Concerning systemic treatmentthe addition of cetuximab to standard chemotherapy represented a significant advance for these patients. In recent years, the EXTREME (cisplatin, 5-fluorouracil, and cetuximab) and TPEX (cisplatin, docetaxel, and cetuximab) regimens have been promoted as treatment options for patients with advanced head and neck cancer. TPEX has established itself as a less toxic alternative to EXTREME, eliminating the need for a fluorouracil pump. ERBITAX (paclitaxel and cetuximab) is an effective therapeutic option for frail patients who are not candidates for cisplatin.
A major advance in the treatment of head and neck tumors has been the inclusion of immunotherapy in the therapeutic algorithm. Previously, there was a therapeutic gap in cisplatin-refractory cases, especially in patients refractory to EXTREME treatment, until 2016, when the FDA approved immunotherapy for these cases with two anti-PD-1 agents, the main benefit of which is long-term survival of responders. The FDA accelerated approval of nivolumab in April 2016 after presentation of data from the first pivotal phase III CHECKMATE 141 trial, in which nivolumab demonstrated an overall survival (OS) benefit versus investigator’s choice chemotherapy in patients who crossed over to platinum for localized disease. There was an improvement in OS (7.7 vs 3.3 months), but most striking was that more than 10% of patients in the nivolumab group were alive at 3 years.
On September 1, 2016, the FDA granted accelerated approval to pembrolizumab based on data from the nonrandomized Phase Ib KEYNOTE-012 trial. Most patients in the study had previously received at least two different cycles of treatment. A median overall survival of 8 months was achieved, with 38% of patients still alive one year after starting treatment. A Phase II trial (KEYNOTE-055) subsequently confirmed these data in a 2017 publication in the Journal Clinical Oncology.

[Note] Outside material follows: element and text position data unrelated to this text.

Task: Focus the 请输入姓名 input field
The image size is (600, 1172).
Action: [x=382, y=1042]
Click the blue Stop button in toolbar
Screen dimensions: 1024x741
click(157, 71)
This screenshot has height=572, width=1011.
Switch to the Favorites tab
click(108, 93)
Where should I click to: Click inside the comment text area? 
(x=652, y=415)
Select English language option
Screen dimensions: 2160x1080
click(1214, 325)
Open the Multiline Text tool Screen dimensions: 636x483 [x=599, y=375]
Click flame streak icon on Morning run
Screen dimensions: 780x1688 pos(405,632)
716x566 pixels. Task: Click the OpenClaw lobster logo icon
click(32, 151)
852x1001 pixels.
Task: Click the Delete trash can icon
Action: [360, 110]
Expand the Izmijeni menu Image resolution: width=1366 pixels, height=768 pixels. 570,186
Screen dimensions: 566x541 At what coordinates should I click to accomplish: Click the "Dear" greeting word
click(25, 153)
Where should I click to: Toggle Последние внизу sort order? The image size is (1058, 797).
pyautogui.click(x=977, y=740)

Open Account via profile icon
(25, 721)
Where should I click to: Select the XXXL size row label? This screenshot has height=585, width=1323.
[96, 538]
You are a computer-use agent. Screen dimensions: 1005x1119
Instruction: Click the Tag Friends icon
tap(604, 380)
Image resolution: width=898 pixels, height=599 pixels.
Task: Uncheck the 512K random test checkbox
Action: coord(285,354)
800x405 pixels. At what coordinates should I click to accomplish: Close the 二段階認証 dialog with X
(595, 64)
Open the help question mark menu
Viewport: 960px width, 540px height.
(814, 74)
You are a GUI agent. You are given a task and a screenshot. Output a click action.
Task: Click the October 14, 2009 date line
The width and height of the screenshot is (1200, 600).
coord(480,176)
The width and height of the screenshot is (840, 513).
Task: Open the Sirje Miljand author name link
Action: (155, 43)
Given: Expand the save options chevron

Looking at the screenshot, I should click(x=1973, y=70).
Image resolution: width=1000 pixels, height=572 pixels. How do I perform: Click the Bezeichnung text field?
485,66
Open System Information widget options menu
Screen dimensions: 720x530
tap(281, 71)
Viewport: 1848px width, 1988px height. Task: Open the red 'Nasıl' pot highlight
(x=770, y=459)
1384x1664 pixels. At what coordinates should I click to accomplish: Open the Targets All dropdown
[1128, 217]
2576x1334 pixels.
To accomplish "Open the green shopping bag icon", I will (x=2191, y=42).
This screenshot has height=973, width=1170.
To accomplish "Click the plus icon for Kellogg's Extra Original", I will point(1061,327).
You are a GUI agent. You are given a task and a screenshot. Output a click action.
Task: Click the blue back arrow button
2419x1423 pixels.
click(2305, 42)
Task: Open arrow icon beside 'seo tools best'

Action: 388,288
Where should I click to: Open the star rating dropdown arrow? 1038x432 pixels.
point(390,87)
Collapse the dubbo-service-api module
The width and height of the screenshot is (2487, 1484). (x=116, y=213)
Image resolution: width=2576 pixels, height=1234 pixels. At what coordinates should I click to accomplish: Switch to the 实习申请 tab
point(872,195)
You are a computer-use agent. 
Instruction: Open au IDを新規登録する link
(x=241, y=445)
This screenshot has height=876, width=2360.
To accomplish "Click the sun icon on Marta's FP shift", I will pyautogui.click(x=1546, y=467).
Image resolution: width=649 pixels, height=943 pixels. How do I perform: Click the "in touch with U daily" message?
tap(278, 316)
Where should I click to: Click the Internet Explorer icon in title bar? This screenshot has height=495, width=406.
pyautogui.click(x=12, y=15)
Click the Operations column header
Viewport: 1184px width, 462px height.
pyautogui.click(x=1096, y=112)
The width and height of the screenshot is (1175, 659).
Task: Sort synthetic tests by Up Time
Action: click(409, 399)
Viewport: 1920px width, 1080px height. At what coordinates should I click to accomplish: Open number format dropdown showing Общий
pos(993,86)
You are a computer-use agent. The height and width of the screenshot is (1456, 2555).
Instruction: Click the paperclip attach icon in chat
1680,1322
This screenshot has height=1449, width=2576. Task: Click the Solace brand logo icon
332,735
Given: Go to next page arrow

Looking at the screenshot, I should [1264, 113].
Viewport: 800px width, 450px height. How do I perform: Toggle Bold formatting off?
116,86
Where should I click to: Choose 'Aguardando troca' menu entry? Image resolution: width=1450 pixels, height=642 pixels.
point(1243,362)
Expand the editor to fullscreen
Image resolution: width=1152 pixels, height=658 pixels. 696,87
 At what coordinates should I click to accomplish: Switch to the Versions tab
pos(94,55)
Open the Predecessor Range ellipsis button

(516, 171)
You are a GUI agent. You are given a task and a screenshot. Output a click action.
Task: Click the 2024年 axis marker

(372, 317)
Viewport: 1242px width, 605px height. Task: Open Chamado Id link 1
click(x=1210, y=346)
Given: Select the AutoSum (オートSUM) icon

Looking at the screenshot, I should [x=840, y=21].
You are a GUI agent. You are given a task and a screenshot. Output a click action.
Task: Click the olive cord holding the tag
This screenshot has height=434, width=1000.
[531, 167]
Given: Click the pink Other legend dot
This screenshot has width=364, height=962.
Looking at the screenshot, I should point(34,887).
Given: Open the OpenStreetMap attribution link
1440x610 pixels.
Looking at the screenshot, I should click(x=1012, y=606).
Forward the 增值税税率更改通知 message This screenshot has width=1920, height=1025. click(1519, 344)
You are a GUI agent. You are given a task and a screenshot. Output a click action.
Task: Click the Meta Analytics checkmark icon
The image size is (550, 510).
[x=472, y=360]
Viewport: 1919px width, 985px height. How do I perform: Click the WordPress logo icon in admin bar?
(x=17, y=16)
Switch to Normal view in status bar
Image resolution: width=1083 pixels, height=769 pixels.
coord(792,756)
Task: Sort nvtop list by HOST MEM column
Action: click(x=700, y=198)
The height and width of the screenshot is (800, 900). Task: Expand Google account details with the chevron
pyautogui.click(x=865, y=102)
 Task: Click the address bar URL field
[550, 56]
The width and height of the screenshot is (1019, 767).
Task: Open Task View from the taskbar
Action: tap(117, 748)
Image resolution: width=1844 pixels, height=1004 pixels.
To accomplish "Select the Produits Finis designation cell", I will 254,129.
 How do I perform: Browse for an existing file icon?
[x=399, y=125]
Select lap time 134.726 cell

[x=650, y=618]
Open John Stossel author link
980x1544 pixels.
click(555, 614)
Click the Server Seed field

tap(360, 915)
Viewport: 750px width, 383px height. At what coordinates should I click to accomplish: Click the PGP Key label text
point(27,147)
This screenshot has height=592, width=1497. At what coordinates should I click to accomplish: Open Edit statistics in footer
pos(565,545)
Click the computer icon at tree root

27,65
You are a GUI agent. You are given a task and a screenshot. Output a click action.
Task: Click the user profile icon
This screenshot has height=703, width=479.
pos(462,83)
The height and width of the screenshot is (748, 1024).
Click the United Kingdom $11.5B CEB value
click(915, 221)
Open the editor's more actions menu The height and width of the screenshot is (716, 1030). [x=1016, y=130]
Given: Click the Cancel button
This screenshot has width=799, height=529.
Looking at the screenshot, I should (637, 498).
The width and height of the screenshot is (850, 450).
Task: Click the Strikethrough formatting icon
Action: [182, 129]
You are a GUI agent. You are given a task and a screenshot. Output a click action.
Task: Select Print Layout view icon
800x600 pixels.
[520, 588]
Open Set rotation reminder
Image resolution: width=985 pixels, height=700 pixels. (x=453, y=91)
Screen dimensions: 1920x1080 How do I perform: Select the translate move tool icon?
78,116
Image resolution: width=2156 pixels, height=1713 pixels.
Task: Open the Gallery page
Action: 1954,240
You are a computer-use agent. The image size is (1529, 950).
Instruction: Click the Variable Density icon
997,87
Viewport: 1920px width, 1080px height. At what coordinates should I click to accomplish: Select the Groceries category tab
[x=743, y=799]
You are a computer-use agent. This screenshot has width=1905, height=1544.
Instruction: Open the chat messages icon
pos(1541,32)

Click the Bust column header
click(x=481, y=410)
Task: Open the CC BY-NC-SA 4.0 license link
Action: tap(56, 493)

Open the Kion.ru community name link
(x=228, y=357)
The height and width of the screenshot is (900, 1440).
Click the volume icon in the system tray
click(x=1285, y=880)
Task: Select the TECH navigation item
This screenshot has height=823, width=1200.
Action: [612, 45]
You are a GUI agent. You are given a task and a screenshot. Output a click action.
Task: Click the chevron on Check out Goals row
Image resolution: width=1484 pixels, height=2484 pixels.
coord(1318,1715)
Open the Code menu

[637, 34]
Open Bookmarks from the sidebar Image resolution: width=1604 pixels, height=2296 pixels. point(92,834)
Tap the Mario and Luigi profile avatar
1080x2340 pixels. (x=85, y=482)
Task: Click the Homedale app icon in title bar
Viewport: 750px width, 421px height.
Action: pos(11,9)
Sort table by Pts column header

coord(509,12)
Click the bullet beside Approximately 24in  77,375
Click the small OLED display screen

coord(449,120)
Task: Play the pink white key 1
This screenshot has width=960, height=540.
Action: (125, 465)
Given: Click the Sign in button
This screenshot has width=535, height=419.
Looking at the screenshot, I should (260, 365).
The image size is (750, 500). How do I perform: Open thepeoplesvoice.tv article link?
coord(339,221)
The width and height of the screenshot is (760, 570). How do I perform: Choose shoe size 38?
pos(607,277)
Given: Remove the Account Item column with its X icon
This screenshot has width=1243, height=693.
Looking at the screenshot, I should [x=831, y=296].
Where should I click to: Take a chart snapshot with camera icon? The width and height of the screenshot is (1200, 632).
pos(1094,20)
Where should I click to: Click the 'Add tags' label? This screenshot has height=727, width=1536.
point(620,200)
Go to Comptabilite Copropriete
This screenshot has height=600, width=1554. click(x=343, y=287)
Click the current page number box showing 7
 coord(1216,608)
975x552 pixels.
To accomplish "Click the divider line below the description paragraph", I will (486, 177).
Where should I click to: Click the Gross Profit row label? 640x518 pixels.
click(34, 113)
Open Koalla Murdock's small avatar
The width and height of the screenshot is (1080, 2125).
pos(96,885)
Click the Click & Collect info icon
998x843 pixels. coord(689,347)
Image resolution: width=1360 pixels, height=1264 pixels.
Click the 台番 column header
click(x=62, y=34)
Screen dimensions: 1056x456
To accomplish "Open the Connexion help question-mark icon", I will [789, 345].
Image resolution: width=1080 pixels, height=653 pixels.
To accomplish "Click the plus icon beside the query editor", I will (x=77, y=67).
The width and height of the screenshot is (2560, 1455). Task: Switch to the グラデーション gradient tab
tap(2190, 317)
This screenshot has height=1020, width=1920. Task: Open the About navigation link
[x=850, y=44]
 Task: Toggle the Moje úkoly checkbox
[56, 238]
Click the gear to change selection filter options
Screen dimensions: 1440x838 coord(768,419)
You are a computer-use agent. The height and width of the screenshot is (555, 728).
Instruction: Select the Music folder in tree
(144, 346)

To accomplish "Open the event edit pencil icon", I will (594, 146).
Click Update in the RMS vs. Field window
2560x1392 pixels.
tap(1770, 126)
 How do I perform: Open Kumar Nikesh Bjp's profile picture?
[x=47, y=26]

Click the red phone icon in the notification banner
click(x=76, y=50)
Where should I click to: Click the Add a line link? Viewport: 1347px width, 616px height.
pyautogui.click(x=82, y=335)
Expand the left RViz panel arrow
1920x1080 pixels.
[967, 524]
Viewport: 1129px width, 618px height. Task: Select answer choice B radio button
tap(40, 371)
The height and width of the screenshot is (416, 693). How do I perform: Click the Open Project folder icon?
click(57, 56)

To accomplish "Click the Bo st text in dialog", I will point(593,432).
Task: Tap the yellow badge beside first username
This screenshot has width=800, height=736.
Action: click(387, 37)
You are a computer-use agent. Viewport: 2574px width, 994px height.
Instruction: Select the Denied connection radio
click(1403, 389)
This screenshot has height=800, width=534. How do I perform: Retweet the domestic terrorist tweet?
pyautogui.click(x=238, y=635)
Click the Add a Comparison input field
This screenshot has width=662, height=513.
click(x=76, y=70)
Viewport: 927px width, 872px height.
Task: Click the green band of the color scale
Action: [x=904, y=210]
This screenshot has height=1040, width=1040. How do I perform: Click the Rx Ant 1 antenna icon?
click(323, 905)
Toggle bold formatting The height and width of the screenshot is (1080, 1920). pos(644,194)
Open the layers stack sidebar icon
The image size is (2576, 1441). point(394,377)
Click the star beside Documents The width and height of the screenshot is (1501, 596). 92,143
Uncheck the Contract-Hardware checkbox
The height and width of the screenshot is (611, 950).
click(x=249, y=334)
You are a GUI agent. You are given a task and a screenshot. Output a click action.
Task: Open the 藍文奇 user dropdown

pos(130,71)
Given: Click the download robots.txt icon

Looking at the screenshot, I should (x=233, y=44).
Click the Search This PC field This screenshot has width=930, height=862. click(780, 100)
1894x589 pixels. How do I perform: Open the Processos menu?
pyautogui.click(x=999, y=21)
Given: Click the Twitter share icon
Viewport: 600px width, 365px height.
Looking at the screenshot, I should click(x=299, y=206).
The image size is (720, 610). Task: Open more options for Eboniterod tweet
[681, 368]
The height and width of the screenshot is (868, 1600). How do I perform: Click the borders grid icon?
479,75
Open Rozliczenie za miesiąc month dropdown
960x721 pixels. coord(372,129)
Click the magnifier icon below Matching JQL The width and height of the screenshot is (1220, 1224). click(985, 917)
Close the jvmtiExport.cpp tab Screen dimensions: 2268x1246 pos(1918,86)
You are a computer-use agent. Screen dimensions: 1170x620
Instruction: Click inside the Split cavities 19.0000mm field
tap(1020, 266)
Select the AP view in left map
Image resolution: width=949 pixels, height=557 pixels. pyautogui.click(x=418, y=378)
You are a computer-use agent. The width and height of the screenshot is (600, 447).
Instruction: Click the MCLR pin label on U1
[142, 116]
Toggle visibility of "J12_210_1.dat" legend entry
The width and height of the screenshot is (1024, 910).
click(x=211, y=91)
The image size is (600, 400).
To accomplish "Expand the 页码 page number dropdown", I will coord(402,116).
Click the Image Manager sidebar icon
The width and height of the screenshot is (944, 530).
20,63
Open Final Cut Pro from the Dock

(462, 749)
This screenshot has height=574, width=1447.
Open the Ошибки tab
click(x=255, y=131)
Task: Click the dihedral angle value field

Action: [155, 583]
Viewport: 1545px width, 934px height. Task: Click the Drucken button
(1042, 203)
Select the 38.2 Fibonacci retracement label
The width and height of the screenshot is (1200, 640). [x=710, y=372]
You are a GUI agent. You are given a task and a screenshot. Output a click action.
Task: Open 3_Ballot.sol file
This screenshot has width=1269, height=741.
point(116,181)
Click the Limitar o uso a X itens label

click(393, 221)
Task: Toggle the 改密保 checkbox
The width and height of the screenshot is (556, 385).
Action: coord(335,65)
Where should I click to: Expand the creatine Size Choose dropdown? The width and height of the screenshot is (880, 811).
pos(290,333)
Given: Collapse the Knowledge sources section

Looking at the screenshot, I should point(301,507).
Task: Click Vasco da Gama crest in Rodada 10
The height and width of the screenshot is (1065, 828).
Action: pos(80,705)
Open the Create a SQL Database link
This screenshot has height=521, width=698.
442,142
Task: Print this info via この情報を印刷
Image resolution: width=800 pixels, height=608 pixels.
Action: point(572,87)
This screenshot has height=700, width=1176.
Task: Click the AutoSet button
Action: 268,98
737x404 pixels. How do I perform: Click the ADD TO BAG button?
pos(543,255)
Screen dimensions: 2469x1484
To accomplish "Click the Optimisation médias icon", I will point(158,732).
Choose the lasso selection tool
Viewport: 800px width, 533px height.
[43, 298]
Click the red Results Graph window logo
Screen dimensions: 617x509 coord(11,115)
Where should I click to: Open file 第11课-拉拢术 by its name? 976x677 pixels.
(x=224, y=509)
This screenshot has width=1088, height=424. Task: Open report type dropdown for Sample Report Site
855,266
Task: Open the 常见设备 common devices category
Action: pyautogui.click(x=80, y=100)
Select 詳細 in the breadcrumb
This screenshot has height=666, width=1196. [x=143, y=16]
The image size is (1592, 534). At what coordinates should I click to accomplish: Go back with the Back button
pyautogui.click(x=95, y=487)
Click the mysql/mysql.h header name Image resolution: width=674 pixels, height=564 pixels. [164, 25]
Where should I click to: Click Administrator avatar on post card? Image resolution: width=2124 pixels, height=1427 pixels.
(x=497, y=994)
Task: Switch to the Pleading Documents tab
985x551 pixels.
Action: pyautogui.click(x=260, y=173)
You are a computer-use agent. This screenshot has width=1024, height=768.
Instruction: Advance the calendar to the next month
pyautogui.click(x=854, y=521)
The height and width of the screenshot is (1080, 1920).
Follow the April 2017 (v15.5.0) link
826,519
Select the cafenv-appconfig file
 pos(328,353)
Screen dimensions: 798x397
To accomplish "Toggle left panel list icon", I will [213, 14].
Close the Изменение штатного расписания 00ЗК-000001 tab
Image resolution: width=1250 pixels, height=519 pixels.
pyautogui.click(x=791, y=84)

In 2018, the results of the KEYNOTE-048 study were published, demonstrating the superiority of pembrolizumab as monotherapy and pembrolizumab in combination with cisplatin-based chemotherapy in first-line patients with recurrent and/or metastatic disease with platinum-sensitive disease and a positive PD-L1 result. Since 2021, it has been included in the standard treatment of this group of PDL1-positive patients, and this is reflected in the SEOM Guidelines for the treatment of these tumors. But perhaps the most impressive aspect is the reduction in the risk of mortality that is observed with the introduction of these drugs. In an updated study published in 2023, with a 4-year follow-up period, treatment with pembrolizumab showed a reduction in the risk of death compared with standard chemotherapy by 26-39% depending on PD-L1 expression and a combination of chemotherapy and pembrolizumab by 38%.